+++ Data to use

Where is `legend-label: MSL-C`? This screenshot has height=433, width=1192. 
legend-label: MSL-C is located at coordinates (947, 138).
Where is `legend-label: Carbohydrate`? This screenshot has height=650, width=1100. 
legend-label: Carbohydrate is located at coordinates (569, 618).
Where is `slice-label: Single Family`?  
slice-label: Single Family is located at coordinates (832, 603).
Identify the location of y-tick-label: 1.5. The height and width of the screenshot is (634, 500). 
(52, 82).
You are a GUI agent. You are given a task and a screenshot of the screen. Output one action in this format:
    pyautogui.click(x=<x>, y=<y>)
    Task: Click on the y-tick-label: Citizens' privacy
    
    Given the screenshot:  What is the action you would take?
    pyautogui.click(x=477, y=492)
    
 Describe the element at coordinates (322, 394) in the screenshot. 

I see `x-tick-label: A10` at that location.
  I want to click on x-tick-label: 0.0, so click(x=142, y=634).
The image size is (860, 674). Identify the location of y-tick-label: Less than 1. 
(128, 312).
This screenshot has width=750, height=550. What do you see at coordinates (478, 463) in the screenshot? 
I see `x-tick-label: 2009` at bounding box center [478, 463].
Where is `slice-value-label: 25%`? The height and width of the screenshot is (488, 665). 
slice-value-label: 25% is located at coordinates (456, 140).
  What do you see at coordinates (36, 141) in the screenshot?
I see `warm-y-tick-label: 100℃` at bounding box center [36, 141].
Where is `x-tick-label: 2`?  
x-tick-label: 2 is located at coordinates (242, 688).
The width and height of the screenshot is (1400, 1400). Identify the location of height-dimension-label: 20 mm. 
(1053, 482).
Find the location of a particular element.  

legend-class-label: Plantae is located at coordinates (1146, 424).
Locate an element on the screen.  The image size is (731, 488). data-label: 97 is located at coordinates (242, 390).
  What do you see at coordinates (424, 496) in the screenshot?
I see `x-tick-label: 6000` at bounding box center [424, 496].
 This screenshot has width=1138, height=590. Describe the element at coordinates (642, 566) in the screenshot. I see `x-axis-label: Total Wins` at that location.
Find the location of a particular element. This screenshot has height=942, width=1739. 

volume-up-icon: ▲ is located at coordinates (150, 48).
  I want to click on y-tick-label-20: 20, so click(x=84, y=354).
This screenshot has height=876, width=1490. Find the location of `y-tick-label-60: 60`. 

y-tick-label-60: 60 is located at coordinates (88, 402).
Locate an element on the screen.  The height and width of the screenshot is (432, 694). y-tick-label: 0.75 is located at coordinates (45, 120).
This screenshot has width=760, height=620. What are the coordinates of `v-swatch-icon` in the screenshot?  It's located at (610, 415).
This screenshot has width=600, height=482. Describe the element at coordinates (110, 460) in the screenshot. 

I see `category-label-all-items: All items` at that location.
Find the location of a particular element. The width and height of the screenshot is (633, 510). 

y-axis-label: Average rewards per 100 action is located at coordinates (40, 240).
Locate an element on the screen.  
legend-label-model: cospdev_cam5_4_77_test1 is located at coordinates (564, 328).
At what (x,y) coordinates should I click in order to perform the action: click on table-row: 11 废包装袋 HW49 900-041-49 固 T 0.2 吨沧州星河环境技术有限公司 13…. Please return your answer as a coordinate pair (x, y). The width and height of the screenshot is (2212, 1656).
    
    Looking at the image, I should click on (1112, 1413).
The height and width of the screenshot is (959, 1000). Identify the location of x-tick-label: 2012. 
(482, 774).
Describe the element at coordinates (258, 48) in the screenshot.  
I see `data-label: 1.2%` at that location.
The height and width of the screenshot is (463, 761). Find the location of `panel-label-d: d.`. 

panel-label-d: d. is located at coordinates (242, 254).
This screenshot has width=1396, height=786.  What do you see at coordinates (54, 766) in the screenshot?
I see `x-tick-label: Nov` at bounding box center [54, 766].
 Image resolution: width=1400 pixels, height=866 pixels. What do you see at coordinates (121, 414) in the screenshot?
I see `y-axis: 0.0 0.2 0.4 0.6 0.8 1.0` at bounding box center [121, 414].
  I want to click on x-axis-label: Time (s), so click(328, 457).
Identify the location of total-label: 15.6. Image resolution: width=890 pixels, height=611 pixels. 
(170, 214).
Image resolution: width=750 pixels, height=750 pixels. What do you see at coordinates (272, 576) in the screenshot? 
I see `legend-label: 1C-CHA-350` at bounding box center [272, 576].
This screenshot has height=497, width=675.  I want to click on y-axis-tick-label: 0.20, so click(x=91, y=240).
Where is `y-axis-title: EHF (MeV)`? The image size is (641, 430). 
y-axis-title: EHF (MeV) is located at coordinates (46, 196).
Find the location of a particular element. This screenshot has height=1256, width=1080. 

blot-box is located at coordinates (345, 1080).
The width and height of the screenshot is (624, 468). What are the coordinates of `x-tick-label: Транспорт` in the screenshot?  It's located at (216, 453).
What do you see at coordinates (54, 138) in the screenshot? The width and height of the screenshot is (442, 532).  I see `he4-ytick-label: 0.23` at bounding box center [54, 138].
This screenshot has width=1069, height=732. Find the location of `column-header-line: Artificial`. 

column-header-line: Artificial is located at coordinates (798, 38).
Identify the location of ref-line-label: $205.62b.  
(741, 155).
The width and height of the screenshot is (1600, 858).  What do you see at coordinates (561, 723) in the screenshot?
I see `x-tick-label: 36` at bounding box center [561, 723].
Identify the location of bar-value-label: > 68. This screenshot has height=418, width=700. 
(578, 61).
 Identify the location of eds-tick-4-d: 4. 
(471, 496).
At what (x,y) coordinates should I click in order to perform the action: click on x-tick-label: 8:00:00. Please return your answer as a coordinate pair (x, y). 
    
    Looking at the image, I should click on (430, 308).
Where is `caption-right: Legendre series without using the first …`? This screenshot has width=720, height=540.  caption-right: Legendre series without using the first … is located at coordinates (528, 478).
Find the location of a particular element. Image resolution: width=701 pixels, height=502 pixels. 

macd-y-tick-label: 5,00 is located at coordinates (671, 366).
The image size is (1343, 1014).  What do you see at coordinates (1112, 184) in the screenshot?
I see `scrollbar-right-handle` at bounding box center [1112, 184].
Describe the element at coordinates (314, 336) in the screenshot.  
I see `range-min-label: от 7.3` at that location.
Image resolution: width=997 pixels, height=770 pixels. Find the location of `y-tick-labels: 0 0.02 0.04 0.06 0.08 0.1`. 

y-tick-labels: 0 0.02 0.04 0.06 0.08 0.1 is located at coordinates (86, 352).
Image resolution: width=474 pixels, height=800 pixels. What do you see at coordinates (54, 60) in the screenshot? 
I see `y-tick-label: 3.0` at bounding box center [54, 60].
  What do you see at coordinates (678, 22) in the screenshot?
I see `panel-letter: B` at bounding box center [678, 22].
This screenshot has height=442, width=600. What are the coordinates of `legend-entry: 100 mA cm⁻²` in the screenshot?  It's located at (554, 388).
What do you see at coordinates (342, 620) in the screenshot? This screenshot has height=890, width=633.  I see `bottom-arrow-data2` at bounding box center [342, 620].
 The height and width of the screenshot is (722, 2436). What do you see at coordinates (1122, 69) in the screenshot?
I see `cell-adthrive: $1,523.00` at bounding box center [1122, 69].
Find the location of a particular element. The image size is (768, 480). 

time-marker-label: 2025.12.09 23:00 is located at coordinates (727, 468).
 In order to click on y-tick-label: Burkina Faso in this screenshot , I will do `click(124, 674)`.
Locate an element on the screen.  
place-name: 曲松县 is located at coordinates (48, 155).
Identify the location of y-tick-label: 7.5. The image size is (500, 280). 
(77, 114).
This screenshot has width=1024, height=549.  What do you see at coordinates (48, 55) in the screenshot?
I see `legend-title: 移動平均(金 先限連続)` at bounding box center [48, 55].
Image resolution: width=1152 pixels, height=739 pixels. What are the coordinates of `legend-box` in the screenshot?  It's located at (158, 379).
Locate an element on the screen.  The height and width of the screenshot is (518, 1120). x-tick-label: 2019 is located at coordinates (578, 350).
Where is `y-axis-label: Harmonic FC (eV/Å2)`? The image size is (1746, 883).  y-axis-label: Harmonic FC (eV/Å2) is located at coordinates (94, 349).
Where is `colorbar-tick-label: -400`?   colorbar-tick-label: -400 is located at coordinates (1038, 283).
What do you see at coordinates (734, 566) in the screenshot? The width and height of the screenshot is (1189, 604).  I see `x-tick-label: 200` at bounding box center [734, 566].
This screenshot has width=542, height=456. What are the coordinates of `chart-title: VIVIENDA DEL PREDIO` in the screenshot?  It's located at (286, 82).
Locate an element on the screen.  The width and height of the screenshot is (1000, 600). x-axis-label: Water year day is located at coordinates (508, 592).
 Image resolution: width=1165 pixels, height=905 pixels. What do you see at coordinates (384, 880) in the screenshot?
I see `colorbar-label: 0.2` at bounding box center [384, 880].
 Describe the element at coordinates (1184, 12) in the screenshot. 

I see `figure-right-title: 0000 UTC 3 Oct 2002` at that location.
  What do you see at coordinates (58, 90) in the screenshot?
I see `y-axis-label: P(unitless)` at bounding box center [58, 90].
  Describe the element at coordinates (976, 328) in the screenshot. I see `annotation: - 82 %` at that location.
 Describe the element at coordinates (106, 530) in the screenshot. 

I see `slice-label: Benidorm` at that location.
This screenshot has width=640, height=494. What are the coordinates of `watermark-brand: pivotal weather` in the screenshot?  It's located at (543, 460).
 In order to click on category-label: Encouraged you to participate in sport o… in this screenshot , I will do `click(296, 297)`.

++++++

Exercise prompt
Convert the records from the line with "What do you see at coordinates (342, 620)" to the line with "center [1122, 69]." into a JSON list of strings, one string per line, leaving out blank lines.

Task response
[
  "What do you see at coordinates (342, 620) in the screenshot? This screenshot has height=890, width=633.  I see `bottom-arrow-data2` at bounding box center [342, 620].",
  " The height and width of the screenshot is (722, 2436). What do you see at coordinates (1122, 69) in the screenshot?",
  "I see `cell-adthrive: $1,523.00` at bounding box center [1122, 69]."
]